— Data records —
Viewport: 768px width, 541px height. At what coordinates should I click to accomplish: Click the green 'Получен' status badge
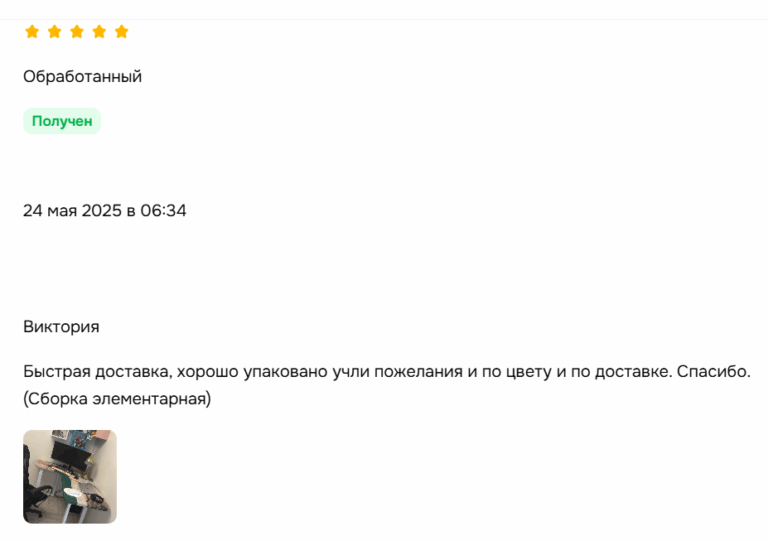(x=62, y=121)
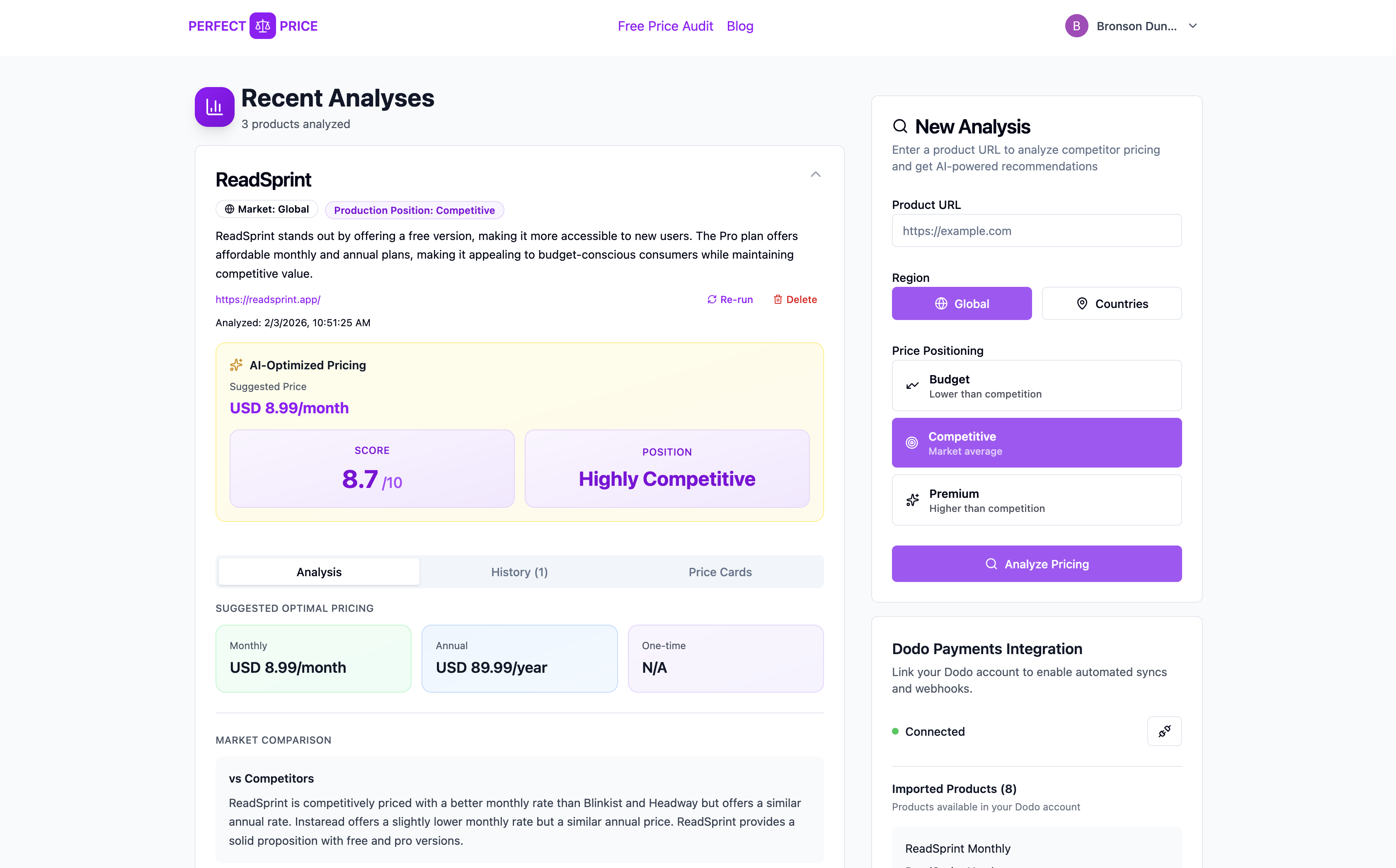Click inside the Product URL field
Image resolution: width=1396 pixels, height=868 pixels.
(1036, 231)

— Your task —
Word for word, copy all the entries above, but with no pictures.

— Solved problem —
Viewport: 768px width, 541px height. At what coordinates should I click to accomplish: Click the green 'Получен' status badge
(x=62, y=121)
Click inside the Product URL field
Image resolution: width=1396 pixels, height=868 pixels.
(1036, 231)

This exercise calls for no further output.